Let’s say you want to do things to make your partner feel loved. So whenever you get the chance, you pick him up a little gift.
It may not be anything big; maybe it’s picking up his favorite brand of bagels, or the new book from his favorite novelist. The point is, it’s something to show you’re thinking of him. It’s something to make him feel loved.
You know it should make him feel loved because that’s how you feel when he picks up little things for you. The problem is, he doesn’t do that much anymore. He did when you started dating, but it seems that lately, he hasn’t been thinking much about you. He says all the right things, how he loves you, how you’re so beautiful and funny and good at your job. But the words just feel empty now.
What’s going on here?
It might be that you speak completely different love languages, according to Gary Chapman, the author of The Five Love Languages: The Secret to Love That Lasts.
Chapman says the biggest cause of problems in relationships is that people tend to express love in the way they themselves feel loved. And that doesn’t work because most couples speak different languages of love.
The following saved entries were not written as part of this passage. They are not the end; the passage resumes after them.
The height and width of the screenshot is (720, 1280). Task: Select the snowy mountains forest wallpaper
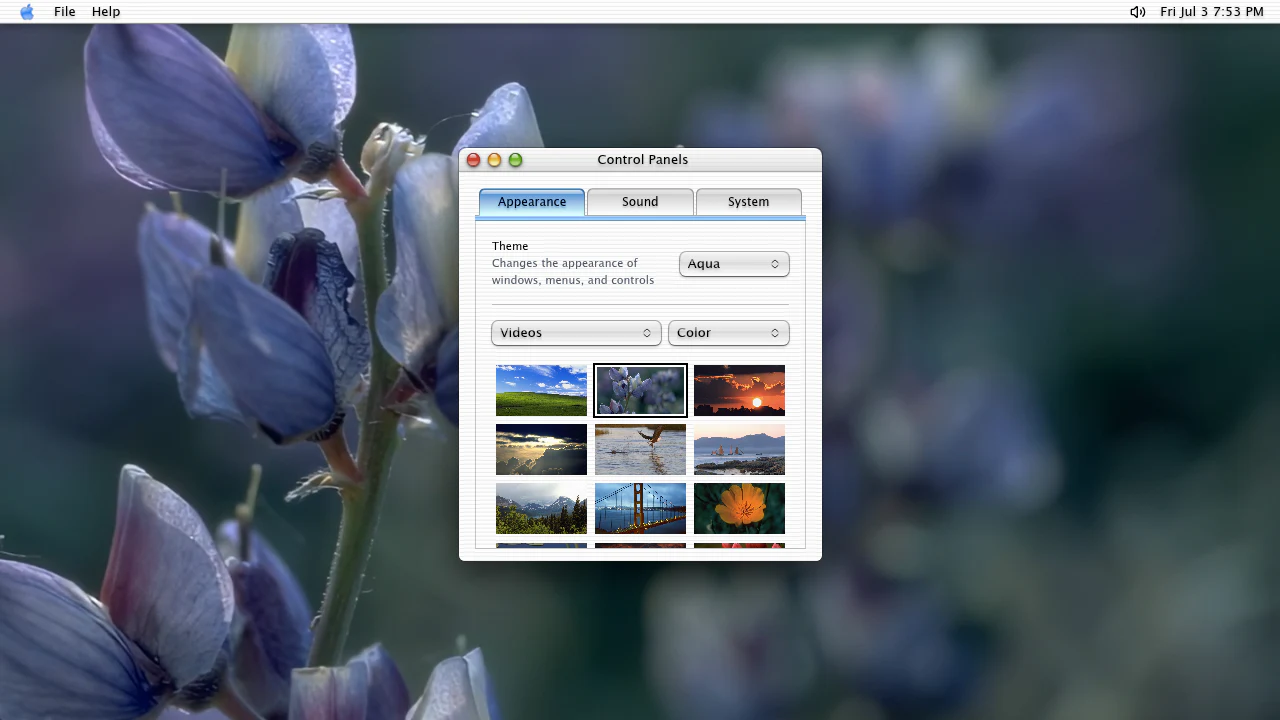[x=541, y=508]
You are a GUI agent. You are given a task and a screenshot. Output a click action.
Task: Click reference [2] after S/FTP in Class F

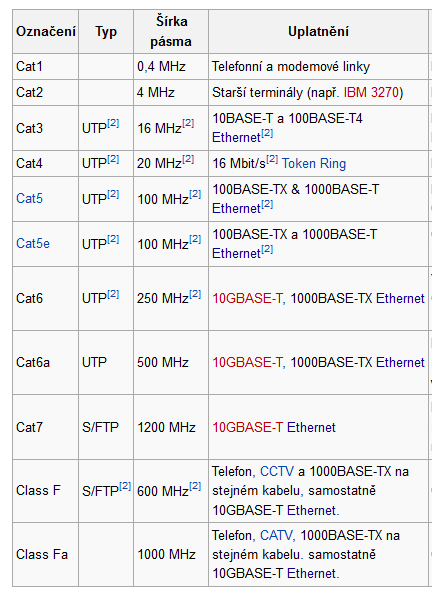coord(125,486)
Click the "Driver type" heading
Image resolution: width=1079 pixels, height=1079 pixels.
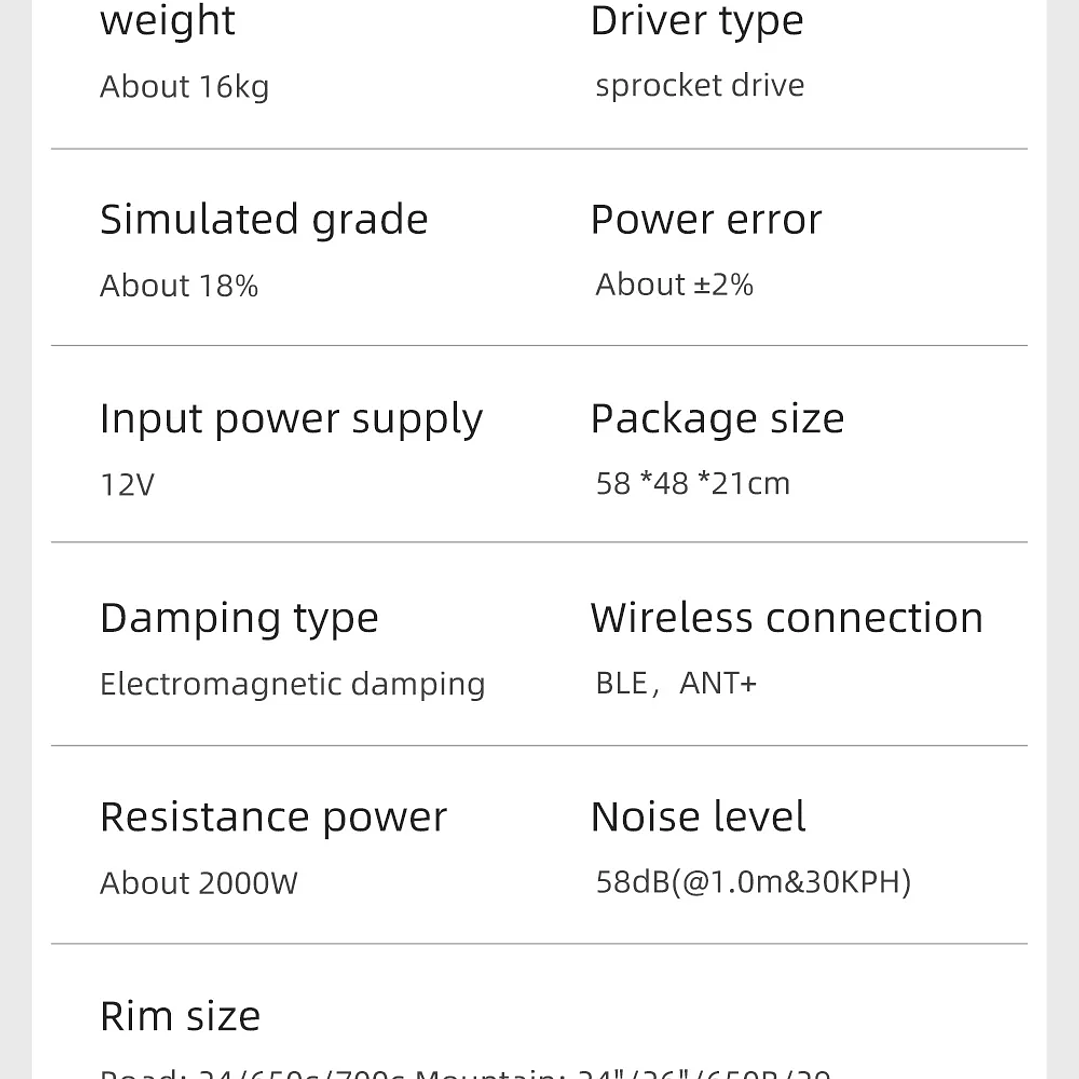point(697,21)
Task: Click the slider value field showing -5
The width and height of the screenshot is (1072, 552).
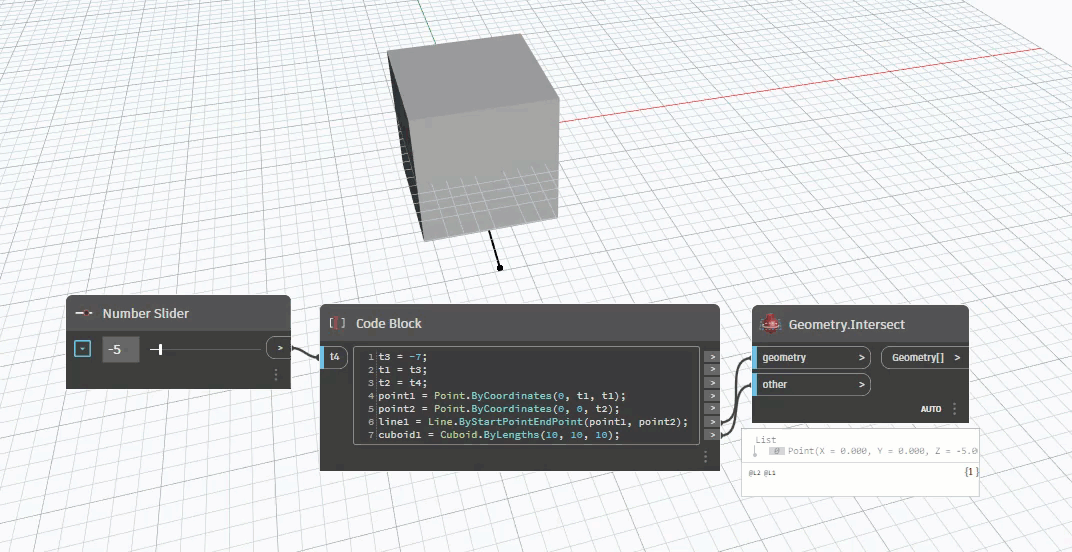Action: pos(120,350)
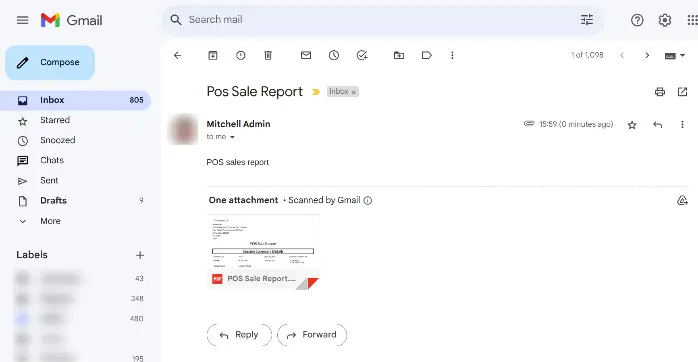Open the Labels tag icon in toolbar
The image size is (698, 362).
click(x=426, y=55)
According to Chapman, there are five different love languages: words of affirmation, acts of service, receiving gifts, quality time and physical touch.
Have you figured out the primary language of love in the above example? It’s clearly “receiving gifts.” And the boyfriend who says all the nice things? There’s a good chance his primary language of love is “words of affirmation.”
Chapman says that if you and your partner can figure out each other’s love languages and learn to speak them fluently, your relationship will flourish.
Here’s what’s important to each group:
Words of Affirmation. These are people who need compliments and recognition of things they do well, along with romantic words like “I love you,” “I care about you,” “you’re beautiful,” and “you matter to me.”
Acts of Service. This group feels loved when other people go out of their way to do something for them. Sometimes this means showing you care by pulling your weight with chores around the house. Or it could mean getting up early with the kids so your partner can sleep in or go for a run.
Receiving Gifts. This category feels loved when their partners provide gifts. This doesn’t necessarily mean they’re materialistic. The gifts could be homemade, symbolic or donations to charity.
Quality Time. These people feel loved when people choose to spend time with them. Sometimes it’s enough just to be together. But it’s even better when their partners do something they don’t necessarily like to do, like joining them at a baseball game, or watching all six hours of the BBC’s Pride and Prejudice series.
Physical Touch. This group feels loved when their partners are physically close to them. It isn’t necessarily about sex. Often it’s about hugs, cuddles and caresses.
The book includes some detailed surveys to identify your love language, but Chapman says there’s an easier way to identify your category:
- What does your spouse do or fail to do that hurts you most deeply? The opposite of what hurts you most is probably your love language.
- What have you most often requested of your spouse? The thing you have most often requested is likely the thing that would make you feel most loved.
- In what way do you regularly express love to your spouse? Your method of expressing love may be an indication that that would also make you feel loved.
My wife Laura and I took the test and it seems we have different love languages. Mine is “quality time” which explains why I get so easily hurt when she keeps me waiting. Hers is “words of affirmation” which explains why it’s so painful to her when I go quiet because I’m tired or preoccupied.
This book has its flaws. It’s somewhat outdated (first published in 1992), with gender stereotypes (separate surveys for men and women), and is heavily grounded in the author’s Christian faith. But Chapman does provide a helpful model for explaining how different people feel and express love in different ways.
What about you? Do you recognize yourself or your partner in one of these categories? I’m especially curious about readers from outside of North America. Do these love languages hold up in other cultures?